Octobre n’a pas tenu ses promesses. Malgré la facture très élevée payée par l’Algérie en vies humaines et en traumatismes, l’après-Octobre 88 n’a pas seulement déçu, mais il a donné lieu à un immense gâchis, d’autant plus dur à admettre, que les premiers moments qui ont suivi ces événements avaient laissé entrevoir un formidable espoir de libération de la société.

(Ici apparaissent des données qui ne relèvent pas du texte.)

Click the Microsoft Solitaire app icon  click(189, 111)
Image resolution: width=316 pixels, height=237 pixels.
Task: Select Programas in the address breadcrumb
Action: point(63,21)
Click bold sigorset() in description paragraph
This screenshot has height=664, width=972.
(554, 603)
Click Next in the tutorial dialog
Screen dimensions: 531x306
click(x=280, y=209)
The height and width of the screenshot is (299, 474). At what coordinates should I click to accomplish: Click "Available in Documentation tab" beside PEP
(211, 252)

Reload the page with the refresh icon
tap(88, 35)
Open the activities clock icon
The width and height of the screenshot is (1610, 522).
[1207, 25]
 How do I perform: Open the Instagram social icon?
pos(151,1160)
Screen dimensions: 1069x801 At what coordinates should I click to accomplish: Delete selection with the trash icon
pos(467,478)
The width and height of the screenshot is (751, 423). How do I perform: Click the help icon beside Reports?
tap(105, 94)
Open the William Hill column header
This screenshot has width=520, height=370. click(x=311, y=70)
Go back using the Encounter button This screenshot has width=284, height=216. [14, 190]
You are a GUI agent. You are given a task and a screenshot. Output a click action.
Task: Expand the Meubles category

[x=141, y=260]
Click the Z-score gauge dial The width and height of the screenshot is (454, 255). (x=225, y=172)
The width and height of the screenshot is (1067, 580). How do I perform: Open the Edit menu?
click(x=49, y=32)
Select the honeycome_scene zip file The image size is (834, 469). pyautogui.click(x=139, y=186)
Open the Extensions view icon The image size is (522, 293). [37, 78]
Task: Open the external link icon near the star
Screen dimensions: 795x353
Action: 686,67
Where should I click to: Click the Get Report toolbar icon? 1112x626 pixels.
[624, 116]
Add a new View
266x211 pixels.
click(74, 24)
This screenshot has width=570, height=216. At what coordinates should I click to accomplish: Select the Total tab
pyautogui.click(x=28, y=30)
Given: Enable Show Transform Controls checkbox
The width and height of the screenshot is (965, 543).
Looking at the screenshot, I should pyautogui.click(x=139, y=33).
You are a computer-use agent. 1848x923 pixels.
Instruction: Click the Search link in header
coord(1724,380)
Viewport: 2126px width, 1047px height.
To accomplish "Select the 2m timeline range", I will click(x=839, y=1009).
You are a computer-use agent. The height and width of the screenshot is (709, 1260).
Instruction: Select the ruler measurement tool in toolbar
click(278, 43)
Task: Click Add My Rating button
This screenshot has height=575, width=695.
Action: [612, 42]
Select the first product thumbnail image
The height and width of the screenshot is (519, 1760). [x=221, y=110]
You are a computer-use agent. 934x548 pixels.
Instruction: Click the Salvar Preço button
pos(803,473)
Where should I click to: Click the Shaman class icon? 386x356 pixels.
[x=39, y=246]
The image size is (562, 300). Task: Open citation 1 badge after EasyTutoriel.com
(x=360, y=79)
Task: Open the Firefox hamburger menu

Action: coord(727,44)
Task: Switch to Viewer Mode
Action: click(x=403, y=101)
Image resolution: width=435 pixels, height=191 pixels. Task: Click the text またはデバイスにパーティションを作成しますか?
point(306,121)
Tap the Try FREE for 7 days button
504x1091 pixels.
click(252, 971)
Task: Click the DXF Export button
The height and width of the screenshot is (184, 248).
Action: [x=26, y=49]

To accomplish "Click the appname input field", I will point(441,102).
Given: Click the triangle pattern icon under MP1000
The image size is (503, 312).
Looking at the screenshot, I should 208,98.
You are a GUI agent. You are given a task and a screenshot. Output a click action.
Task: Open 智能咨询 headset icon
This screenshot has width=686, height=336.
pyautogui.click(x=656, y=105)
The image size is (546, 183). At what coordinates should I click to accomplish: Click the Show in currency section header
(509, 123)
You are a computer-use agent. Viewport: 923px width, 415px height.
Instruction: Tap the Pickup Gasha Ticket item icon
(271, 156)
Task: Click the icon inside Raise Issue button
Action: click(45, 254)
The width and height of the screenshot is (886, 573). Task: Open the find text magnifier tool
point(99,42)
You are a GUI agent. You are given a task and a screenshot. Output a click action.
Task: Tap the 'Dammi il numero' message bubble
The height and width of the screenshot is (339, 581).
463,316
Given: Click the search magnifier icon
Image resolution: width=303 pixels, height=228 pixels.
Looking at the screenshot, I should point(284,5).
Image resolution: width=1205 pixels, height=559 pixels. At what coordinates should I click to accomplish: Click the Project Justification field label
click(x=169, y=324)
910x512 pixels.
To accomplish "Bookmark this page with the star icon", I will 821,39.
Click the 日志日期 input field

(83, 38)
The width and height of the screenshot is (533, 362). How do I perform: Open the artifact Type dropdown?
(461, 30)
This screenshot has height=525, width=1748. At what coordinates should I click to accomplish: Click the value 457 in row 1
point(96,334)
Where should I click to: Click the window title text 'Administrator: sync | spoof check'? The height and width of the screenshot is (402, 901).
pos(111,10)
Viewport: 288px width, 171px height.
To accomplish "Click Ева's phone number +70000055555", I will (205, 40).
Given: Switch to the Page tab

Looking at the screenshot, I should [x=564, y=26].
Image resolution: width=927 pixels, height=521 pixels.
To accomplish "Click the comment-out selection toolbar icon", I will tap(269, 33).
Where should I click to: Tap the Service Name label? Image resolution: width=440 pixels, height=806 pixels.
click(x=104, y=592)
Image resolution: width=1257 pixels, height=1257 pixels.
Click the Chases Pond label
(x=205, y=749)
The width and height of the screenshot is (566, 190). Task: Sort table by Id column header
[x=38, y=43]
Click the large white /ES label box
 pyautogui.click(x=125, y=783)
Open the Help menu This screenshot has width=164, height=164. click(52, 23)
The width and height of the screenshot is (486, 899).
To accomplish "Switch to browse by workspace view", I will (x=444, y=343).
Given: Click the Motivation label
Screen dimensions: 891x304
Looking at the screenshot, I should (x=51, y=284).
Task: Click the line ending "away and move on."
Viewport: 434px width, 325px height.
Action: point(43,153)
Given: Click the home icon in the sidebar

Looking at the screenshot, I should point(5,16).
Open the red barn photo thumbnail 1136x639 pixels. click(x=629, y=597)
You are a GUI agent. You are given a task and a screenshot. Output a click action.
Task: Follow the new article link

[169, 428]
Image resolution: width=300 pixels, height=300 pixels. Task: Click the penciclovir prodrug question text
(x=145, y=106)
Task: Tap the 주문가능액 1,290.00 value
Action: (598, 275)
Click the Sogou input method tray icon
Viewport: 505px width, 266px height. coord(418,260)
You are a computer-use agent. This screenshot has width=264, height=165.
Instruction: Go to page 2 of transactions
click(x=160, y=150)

Sur fond de crise financière aigue et d’impasse politique, Octobre 1988 a donné l’impression accélérer la mort d’un système politique qui arrivait au terme de son existence. Malgré les drames, la brutale intrusion de la rue dans la vie politique répondait à une réelle attente de la société. Mais, non seulement Octobre n’a pas permis l’émergence d’un nouveau système politique, moderne et performant, mais après une courte récréation, le pouvoir a repris la main pour tenter de recoller les morceaux et rétablir progressivement l’ancien système.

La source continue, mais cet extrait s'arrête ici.